BI : Et, du coup, comment apporter ce fameux souffle ?

RB : Quand vous arrivez dans une nouvelle société, vous avez un rapport d’étonnement, ce qui est logique. Vous vous posez des questions sur des schémas établis : c’est vrai dans l’approche du client, la manière de l’accompagner, mais aussi dans l’organisation interne. Il faut donc regarder la maturité des organisations, des marchés, et trouver le positionnement juste.

Ce souffle nouveau, ou plutôt ce dynamisme, passera sans doute par une adaptation de l’organisation à une concurrence nouvelle, qui est venue prendre des parts de marché. Il faudra retrouver de l’attractivité afin d'aller chercher des talents et rester différenciant en matière de services. Au fil des ans, CBRE s’est donné la capacité d’accompagner ses clients sur l’ensemble de la chaîne de valeur ; être un one-stop-shop, avoir une vision internationale, c’est une marque de fabrique que nous devons faire perdurer.

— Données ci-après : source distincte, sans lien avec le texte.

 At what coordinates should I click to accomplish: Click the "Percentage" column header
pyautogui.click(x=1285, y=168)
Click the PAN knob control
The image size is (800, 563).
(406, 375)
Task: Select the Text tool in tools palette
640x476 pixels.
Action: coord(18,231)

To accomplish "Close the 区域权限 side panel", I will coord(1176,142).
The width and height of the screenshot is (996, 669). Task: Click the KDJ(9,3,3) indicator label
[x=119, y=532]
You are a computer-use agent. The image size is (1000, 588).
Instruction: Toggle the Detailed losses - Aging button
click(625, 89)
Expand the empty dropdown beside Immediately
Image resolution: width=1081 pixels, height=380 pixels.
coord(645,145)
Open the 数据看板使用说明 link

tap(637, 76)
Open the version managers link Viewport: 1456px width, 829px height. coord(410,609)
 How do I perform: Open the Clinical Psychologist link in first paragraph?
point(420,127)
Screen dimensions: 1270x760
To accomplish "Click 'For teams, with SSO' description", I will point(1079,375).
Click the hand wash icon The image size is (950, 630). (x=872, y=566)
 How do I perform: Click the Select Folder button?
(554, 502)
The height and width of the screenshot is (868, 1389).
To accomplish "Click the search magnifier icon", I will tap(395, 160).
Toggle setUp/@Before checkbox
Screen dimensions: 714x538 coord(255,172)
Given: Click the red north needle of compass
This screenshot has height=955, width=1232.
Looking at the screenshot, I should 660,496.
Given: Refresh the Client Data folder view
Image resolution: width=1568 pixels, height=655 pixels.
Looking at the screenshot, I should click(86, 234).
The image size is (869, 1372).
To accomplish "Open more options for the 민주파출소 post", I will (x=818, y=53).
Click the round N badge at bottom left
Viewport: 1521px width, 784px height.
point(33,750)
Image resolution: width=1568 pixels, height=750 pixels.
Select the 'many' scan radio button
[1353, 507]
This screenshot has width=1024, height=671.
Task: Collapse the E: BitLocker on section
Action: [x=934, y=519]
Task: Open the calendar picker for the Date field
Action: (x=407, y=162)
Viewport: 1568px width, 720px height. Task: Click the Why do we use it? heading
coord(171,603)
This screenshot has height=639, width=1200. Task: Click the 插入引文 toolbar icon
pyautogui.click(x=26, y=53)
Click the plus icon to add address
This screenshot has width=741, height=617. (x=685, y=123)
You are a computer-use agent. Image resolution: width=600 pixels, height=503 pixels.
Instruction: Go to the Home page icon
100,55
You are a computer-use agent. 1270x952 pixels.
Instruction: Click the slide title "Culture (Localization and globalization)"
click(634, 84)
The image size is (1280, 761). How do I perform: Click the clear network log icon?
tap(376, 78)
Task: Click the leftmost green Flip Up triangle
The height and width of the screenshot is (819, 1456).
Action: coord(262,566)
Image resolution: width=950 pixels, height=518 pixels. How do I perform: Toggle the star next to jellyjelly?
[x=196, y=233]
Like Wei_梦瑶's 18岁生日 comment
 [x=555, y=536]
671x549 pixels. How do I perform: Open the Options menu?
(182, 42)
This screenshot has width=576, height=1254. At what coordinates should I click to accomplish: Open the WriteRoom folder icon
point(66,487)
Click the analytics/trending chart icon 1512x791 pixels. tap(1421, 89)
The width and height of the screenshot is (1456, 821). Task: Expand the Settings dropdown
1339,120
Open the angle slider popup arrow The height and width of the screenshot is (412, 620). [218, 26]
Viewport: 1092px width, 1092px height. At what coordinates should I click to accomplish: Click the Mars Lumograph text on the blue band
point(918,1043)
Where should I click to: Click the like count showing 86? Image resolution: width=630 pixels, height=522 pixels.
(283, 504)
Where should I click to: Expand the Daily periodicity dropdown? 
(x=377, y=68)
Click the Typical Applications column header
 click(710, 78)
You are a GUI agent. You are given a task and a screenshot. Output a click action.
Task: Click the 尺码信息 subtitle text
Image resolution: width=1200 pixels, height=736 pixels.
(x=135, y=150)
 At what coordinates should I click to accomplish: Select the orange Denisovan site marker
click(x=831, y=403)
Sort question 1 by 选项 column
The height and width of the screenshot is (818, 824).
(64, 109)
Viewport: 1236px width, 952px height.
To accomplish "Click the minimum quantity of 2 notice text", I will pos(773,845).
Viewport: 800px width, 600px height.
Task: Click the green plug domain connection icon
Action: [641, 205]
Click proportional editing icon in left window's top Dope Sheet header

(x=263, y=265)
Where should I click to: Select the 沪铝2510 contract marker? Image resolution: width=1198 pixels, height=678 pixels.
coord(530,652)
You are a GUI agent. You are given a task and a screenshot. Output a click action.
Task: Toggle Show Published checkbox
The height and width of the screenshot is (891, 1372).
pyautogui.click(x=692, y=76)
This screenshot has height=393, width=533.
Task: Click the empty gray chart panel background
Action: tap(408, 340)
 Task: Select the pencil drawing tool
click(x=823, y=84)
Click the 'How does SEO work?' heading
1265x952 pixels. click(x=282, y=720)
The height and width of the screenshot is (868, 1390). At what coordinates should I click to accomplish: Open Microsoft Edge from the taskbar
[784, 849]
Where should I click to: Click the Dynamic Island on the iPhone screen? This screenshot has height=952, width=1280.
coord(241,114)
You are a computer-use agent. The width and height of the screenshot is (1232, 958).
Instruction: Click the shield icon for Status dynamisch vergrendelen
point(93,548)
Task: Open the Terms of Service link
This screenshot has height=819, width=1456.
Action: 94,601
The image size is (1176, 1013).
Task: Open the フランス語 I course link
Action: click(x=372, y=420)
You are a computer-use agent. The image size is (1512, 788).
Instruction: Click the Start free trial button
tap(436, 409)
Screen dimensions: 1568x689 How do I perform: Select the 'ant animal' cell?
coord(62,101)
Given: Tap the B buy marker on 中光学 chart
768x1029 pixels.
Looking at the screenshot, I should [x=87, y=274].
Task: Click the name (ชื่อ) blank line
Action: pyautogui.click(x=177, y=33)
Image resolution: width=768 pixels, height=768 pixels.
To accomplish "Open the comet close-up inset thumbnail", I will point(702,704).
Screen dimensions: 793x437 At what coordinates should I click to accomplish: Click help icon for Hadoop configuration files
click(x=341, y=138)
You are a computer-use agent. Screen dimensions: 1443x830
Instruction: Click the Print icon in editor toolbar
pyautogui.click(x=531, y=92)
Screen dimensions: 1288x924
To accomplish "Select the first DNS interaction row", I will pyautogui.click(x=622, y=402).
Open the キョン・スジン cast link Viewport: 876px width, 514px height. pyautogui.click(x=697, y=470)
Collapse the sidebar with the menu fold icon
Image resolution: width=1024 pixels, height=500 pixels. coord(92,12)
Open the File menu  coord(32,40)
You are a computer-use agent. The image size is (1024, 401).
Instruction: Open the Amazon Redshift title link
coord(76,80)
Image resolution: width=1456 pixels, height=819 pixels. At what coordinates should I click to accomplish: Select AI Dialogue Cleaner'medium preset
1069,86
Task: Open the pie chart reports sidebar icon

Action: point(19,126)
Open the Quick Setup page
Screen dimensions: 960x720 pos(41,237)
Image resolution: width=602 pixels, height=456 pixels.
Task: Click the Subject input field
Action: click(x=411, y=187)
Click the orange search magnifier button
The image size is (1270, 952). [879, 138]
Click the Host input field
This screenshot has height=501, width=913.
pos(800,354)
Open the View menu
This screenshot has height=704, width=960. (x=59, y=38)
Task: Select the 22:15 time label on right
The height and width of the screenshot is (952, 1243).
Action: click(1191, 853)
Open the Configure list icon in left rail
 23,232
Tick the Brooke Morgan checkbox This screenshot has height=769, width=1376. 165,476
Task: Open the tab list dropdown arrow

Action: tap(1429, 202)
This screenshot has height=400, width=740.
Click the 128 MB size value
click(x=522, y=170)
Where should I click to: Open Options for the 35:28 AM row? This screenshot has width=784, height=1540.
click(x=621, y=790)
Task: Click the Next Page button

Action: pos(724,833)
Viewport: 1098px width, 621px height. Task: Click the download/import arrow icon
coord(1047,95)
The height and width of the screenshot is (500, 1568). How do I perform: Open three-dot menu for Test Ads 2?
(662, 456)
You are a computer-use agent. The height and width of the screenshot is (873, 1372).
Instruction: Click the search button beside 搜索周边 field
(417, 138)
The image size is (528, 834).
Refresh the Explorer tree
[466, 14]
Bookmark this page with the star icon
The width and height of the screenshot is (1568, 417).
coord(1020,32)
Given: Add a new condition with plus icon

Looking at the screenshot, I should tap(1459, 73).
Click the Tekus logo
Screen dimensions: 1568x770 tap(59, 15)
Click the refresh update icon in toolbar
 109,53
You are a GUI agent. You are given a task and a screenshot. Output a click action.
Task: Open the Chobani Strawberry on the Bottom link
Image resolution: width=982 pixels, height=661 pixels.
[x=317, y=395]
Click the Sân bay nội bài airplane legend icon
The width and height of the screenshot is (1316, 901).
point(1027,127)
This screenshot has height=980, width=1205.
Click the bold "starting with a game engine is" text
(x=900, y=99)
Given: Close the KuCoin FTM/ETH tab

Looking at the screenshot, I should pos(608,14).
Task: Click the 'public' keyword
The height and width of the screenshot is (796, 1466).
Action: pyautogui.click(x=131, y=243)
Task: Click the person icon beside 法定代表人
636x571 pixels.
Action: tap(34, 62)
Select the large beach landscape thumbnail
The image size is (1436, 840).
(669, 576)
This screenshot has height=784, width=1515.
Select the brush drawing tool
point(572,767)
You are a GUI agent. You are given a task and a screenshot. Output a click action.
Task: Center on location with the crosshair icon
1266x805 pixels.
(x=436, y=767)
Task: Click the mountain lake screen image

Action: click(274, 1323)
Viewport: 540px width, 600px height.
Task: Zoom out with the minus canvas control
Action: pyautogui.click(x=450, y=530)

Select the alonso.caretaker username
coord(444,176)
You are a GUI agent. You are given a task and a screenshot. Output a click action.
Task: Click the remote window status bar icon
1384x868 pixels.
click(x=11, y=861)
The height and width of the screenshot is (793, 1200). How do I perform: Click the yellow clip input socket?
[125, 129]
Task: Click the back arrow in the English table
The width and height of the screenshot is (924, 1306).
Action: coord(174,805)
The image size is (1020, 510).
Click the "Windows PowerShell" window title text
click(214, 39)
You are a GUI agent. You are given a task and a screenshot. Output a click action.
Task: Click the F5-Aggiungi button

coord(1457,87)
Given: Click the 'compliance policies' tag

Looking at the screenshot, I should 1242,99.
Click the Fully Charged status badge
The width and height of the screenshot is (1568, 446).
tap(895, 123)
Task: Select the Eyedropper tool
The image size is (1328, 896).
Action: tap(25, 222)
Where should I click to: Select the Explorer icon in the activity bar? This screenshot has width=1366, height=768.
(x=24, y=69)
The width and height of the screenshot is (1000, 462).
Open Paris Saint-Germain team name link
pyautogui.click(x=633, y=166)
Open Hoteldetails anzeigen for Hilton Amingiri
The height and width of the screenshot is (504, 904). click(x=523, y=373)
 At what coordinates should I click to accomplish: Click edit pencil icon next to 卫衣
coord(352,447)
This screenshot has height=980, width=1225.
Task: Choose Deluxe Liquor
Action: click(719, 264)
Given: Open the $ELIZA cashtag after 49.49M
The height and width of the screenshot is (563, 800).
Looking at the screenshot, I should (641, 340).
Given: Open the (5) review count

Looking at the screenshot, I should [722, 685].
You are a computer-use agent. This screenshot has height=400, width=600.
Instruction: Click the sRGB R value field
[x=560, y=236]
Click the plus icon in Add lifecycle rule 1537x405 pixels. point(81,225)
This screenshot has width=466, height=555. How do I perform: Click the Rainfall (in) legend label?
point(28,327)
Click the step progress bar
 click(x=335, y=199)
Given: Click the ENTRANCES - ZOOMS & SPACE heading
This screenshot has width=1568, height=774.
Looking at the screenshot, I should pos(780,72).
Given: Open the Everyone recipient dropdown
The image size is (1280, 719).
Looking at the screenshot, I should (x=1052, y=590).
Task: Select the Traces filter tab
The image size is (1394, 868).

BI : Quand verrons-nous la « patte » Raphael Brault sur CBRE France ?

RB : Je n’ai pas la prétention d’avoir une patte particulière, si ce n’est que je crois au travail. Je pense avoir des valeurs de probité, d’exemplarité, d’écoute. J’estime que nous avons une responsabilité collective. Ensemble, nous allons trouver des solutions ; cette culture doit être diffusée. Elle est d’ailleurs déjà assez présente chez CBRE. Il y a une vraie énergie.

BI : Votre feuille de route est-elle déjà établie ?

RB : Elle découle de l’environnement de marché et concurrentiel. Les investisseurs, depuis trois ou quatre ans, s’interrogent sur leur allocation immobilière à l’échelle de leur stratégie globale. La remontée des taux a réduit l’énorme attrait de l’immobilier. Aujourd’hui, nous revenons à un paradigme dit « classique », dans lequel l’immobilier retrouve sa place naturelle : les taux se sont stabilisés, les prix se sont alignés, les investisseurs ont rééquilibré leur allocation. À nous d’apporter la conviction que nous entrons dans un environnement relativement stable. C’est une partie de ma feuille de route.

À l’échelle de CBRE, je souhaite démontrer que nous sommes en mesure de les conseiller au mieux. Sur toute la partie valorisation, commercialisation, utilisateurs et investisseurs, cela ne fait aucun doute. Sur la partie marché de capitaux, il faut réaccompagner les clients, renforcer les équipes, s’organiser de manière à inspirer la confiance en continuant à gagner des parts de marché, en dépit de l’arrivée de nouveaux acteurs.

BI : Vous dites vouloir « adapter l’organisation »…

RB : Le conseil se doit toujours d’être dans la réflexion de savoir s’il travaille selon des verticales, qui sont les classes d’actifs, ou s’il crée du transverse pour partager les bonnes pratiques et apporter la meilleure qualité de services.

BI : Est-ce difficile de succéder à Fabrice Allouche ?

RB : C’est forcément difficile. Fabrice a fait un travail extraordinaire ces 12 dernières années. Et je peux le dire en tant qu’observateur client. CBRE s’est transformée et Fabrice a su incarner cette société de manière exemplaire, la faire vivre dans un environnement de marché compliqué et compétitif. Honnêtement, je tiens à saluer son travail.

Lui succéder, c’est donc une fierté et un sacré défi. Mais j’arrive avec ma propre personnalité, avec mes qualités je l’espère (sourire). Je ne vais pas chercher à le copier, je vais essayer d’apporter des choses différentes, ce qui participera à une forme de nouveauté et d’attractivité.